The determination of the total viable count (TVC) was performed in triplicate according to the procedures reported by other authors [15,27]. Hake samples (4 g) were transferred to a stomacher bag. Then, 36 mL of sterile 0.1% peptone water was added to the bag and homogenized for 2 min using a stomacher. Serial decimal dilutions (10¹ to 10⁶) were prepared, and 1 mL of the appropriate dilution was placed in a Petri dish and 20 mL of sterile PCA was added to the dish. The dishes were incubated at 35 °C for 72 h. The TVC was determined and expressed as a log colony forming unit per g fish sample (log CFU/g). According to the TVC results , the initial TVC of the hake samples was 4.56 ± 0.36 log CFU.g⁻¹.

2.5. Statistical Analysis

All experiments were performed at least in triplicate. All data were expressed as the mean values ± standard deviation (SD). One-way analysis of variance (ANOVA) was performed, and the significant differences among samples were determined by the Tukey HSD test (p < 0.05). Statistics were performed on the SigmaPlot Software 11.0 for Windows.

3. Results and Discussion

3.1. Development of LBG/Car Film Incorporating BLE or BEE

Different BLE or BEE concentrations were tested to select the films’ formulations for use as potential freshness colorimetric indicators. LBG/Car films presented a soft yellow color and were transparent, while films incorporating BLE or BEE showed a pink color (Figure 2). Based on visual examination of the film surface, namely the color uniformity throughout the film and handling properties, films containing 30% (w/w) of BLE or 50% (w/w) of BEE concentrations were selected for further analysis.
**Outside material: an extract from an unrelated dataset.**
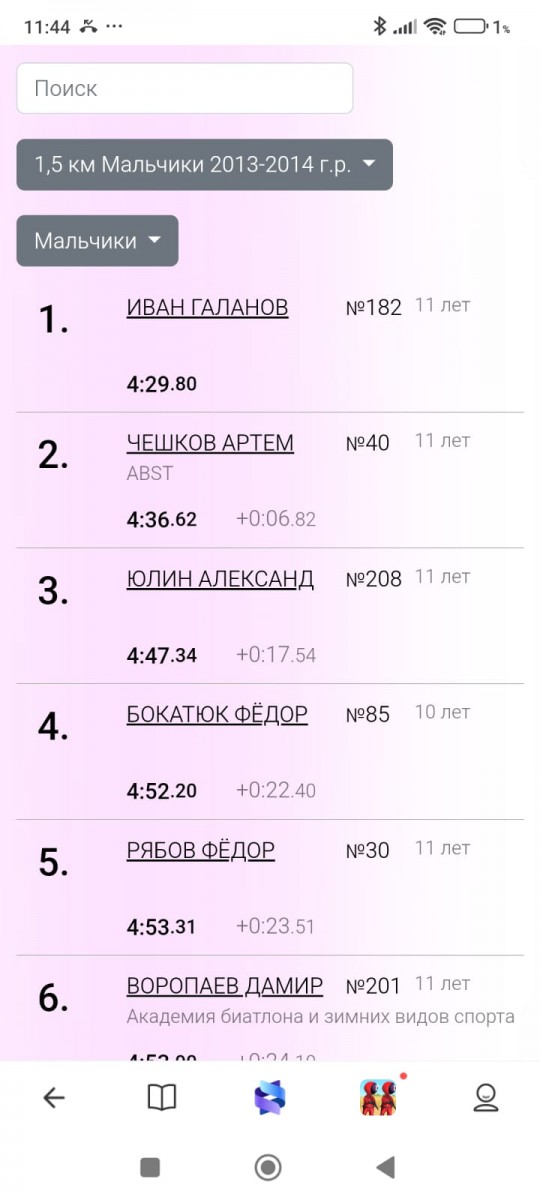
Task: Expand the 1,5 км Мальчики 2013-2014 dropdown
Action: (x=205, y=165)
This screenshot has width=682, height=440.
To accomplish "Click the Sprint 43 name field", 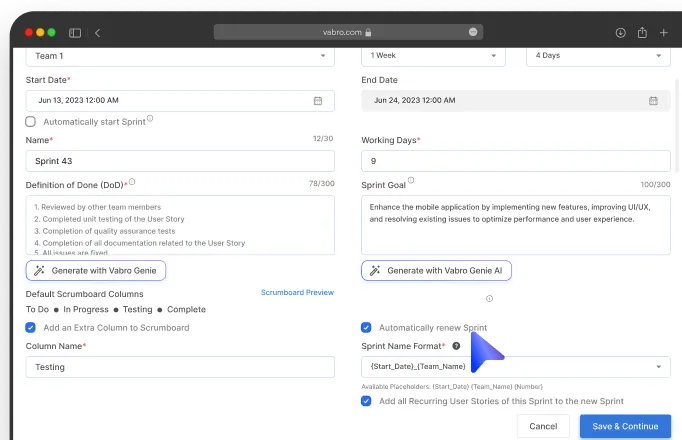I will point(180,161).
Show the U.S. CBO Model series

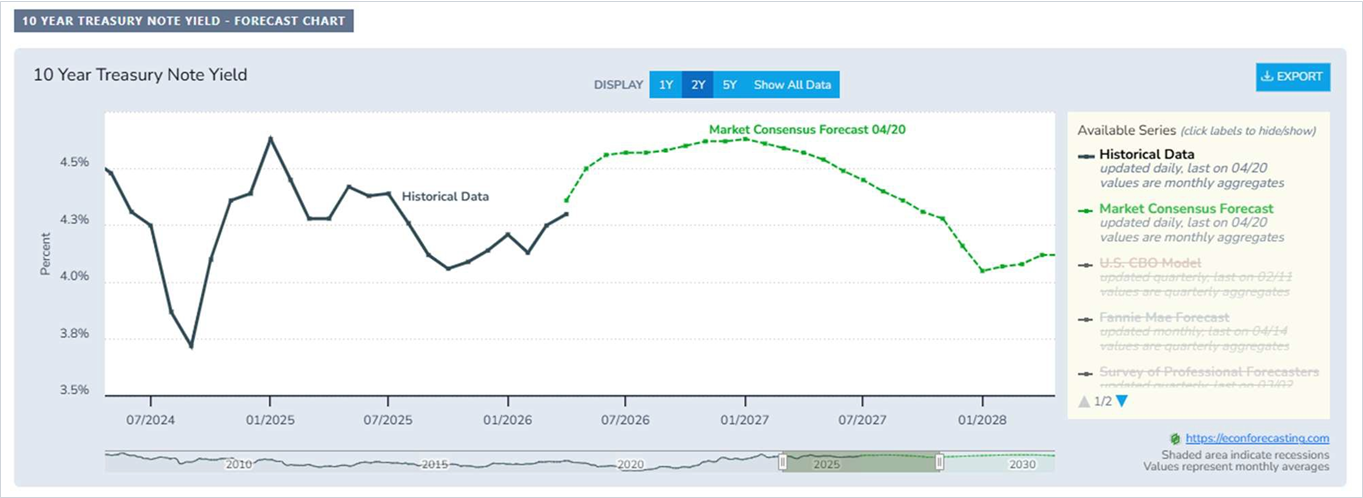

Films containing BLE and BEE concentrations below 30% and 50%, respectively, presented very light and non-homogenous coloration and were very brittle when handled.

3.2. Physicochemical Properties of the Developed Films

3.2.1. Optical Properties: Color and Opacity

The color parameters (L*, a*, and b*) and opacity of the various films developed are shown in

Table 1. Color parameters (L*, a* and b*) and opacity of the control, BLE, and BEE films.

Films	L*	a*	b*	Opacity (%)
Control	89.13 ± 2.51 a	0.14 ± 0.05 a	5.18 ± 0.82 a	13.55 ± 1.81 a
BLE	41.01 ± 1.46 b	40.76 ± 3.20 b	4.74 ± 1.90 b	37.41 ± 2.73 b
BEE	56.80 ± 0.84 b	51.58 ± 0.96 c	−4.35 ± 0.23 c	24.86 ± 1.18 c

^a–c Different superscript letters in the same column indicate significant differences (p < 0.05).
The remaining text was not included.